Patients with advanced NSCLC experience a high symptom burden; therefore, identifying a treatment that maintains or improves QoL is important. QoL outcomes in patients with SCC NSCLC receiving nab-P/C in the induction part of the ABOUND.sqm study are reported.
Patients with stage IIIB/IV SCC NSCLC and no prior chemotherapy for metastatic disease received 4 cycles of induction therapy with nab-P 100 mg/m2 days 1, 8, and 15 + C area under the curve 6 on day 1 (21-day cycles). Patients not progressing after induction received (2:1) maintenance nab-P 100 mg/m2 days 1 and 8 (21-day cycles) + best supportive care (BSC) or BSC alone until progression/unacceptable toxicity. The primary endpoint is progression-free survival (randomization to maintenance). Patient-reported QoL (exploratory endpoint) was assessed on day 1 of each cycle using the Lung Cancer Symptom Scale (LCSS) and EuroQoL 5 Dimensions-5 Levels (EQ-5D-5L).
In 343 patients receiving treatment in the induction phase were evaluated. Median age was 68 years; 90% were white, 68% male, and 67% had ECOG PS 1. Of 332 patients treated for ≥ 2 cycles, 298 (90%) completed baseline + ≥ 1 postbaseline QoL assessment.
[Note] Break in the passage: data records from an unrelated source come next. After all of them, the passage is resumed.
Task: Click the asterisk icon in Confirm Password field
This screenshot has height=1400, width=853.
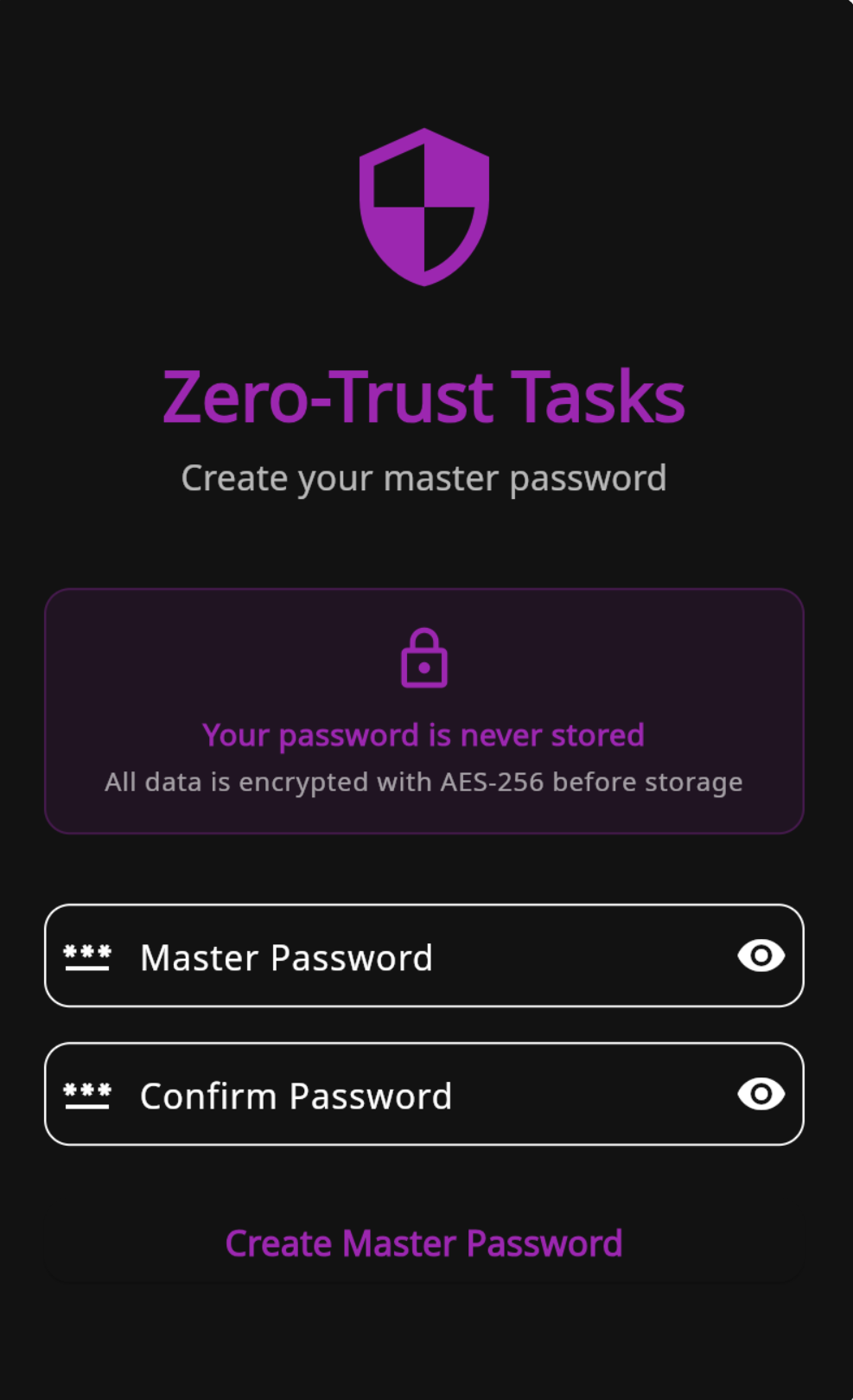Action: 87,1095
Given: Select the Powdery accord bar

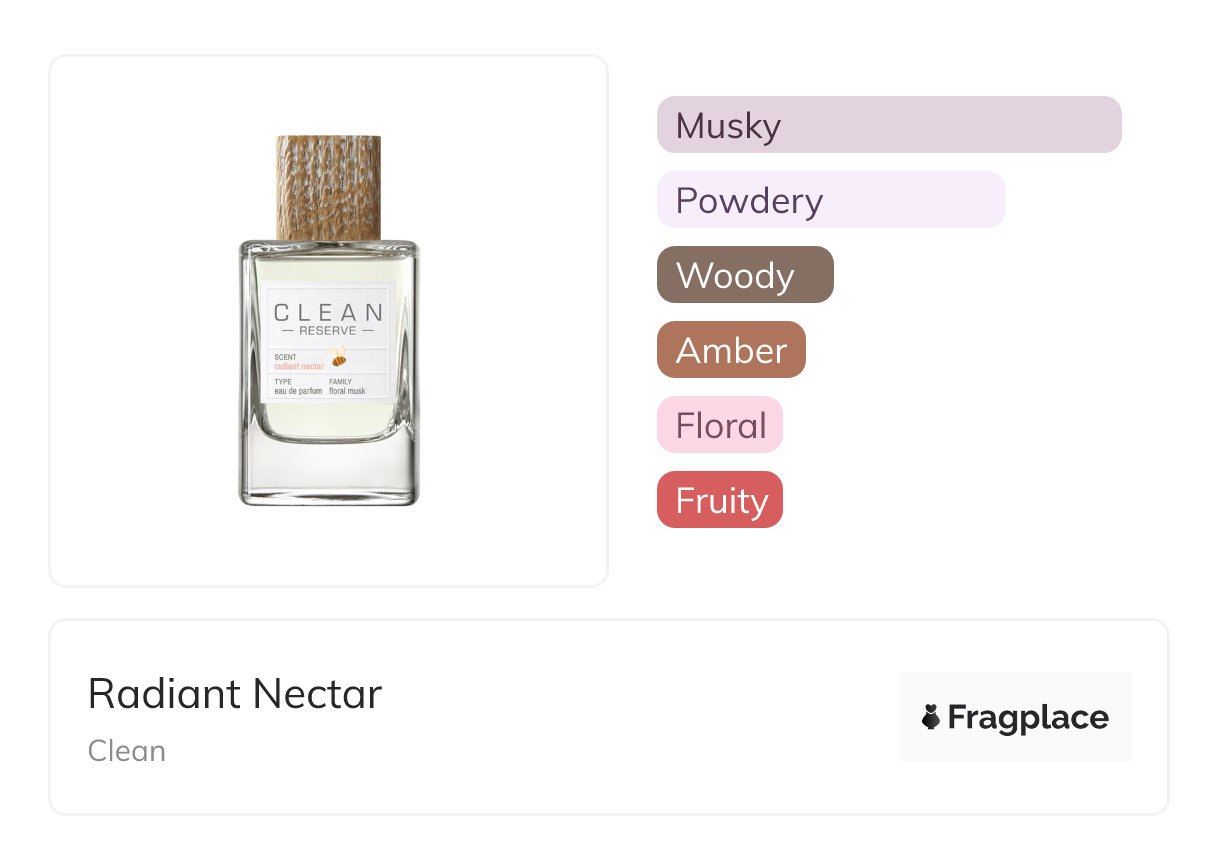Looking at the screenshot, I should click(x=830, y=200).
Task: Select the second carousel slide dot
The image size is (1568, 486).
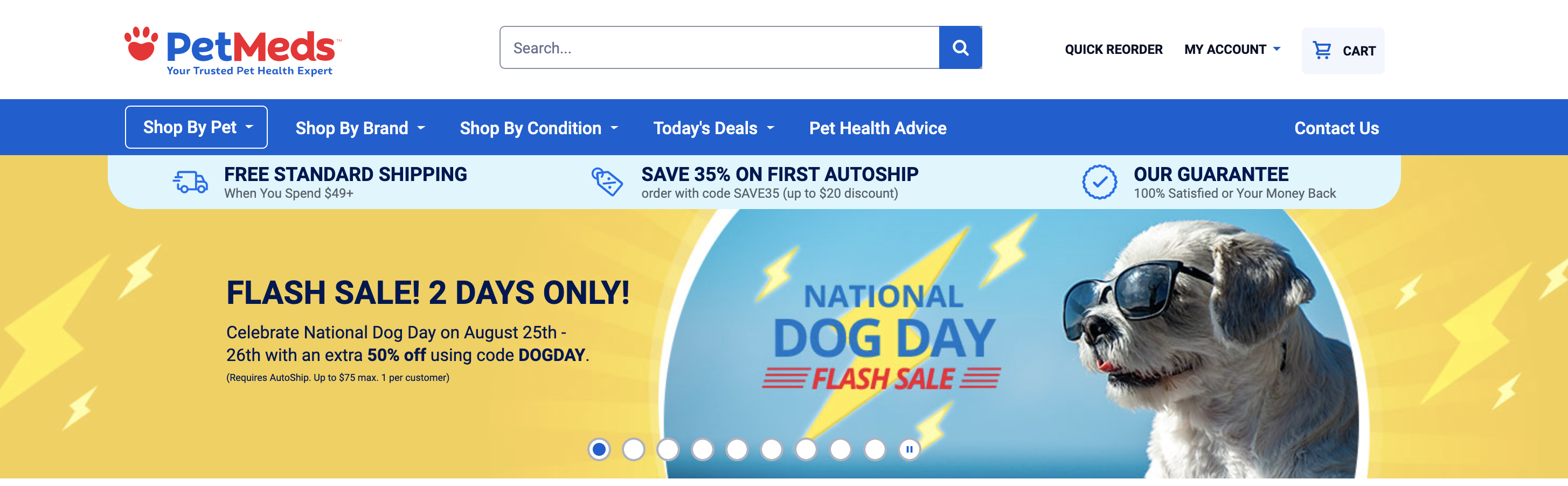Action: pyautogui.click(x=634, y=449)
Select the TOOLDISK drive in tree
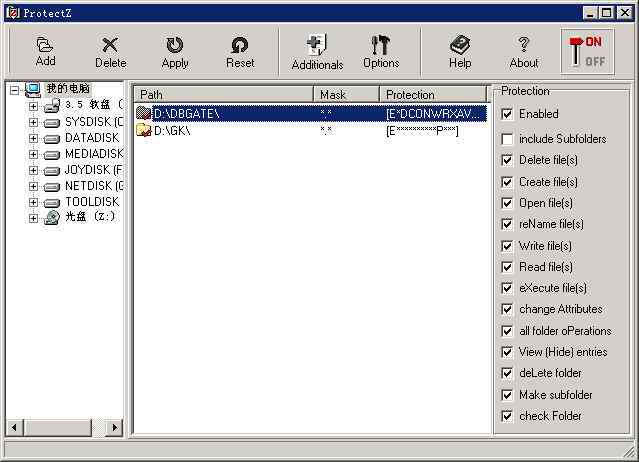The height and width of the screenshot is (462, 639). tap(91, 202)
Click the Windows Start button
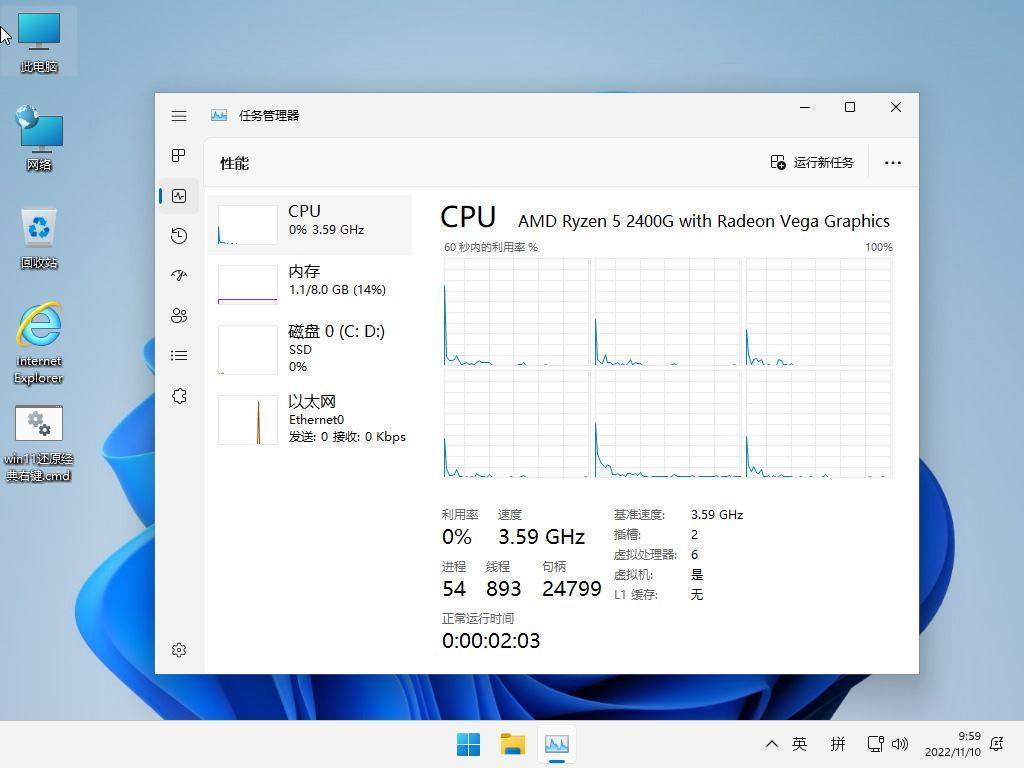Image resolution: width=1024 pixels, height=768 pixels. point(468,744)
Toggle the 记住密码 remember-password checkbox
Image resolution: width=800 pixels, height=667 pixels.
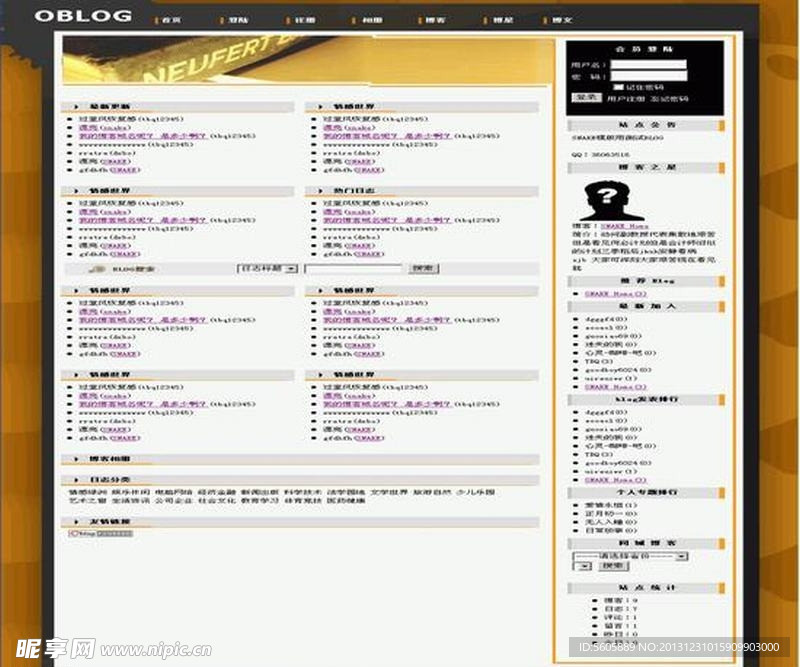pyautogui.click(x=618, y=88)

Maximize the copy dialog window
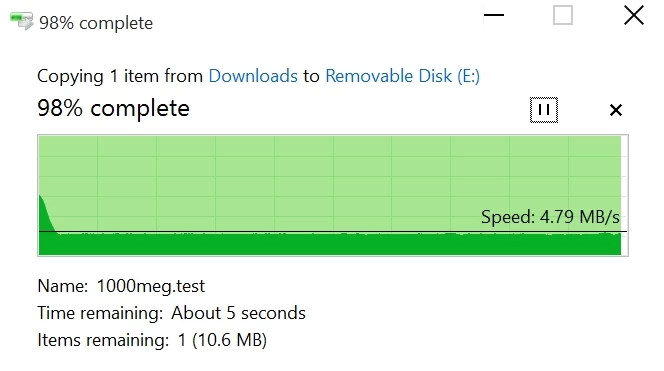(563, 15)
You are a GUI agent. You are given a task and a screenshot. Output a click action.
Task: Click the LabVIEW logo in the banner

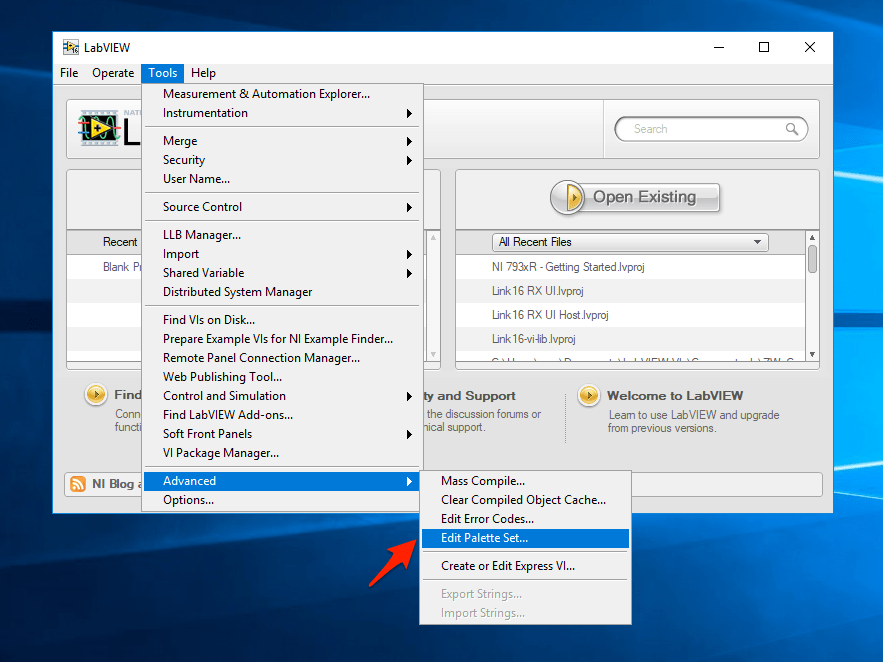point(102,129)
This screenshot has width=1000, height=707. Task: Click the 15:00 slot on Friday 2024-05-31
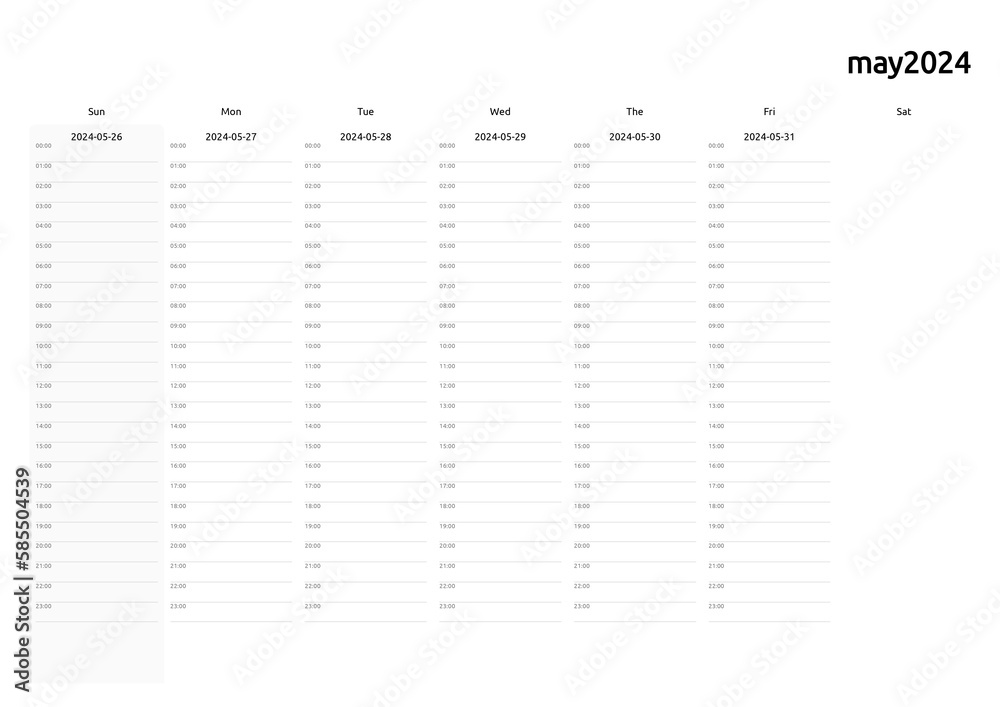tap(769, 452)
During induction, the mean change from baseline in LCSS symptom burden index and total score ranged from 5.5%-7.8% and 5.5%-7.7%, respectively. Clinically meaningful improvements (≥ 10 mm [visual analog scale]) from baseline were observed in composite LCSS pulmonary symptom items of cough, shortness of breath, and hemoptysis in 44% of patients. Each individual dimension of the EQ-5D-5L was maintained/improved from baseline in the majority of patients (82%-91%), and ≥ 32% reported complete resolution at least once during treatment.
QoL was improved/maintained in patients with advanced SCC NSCLC treated with nab-P/C induction therapy. These results continue to support nab-P/C as a treatment option in patients with SCC NSCLC, as was initially demonstrated in a subset analysis of the phase III registration trial. NCT02027428.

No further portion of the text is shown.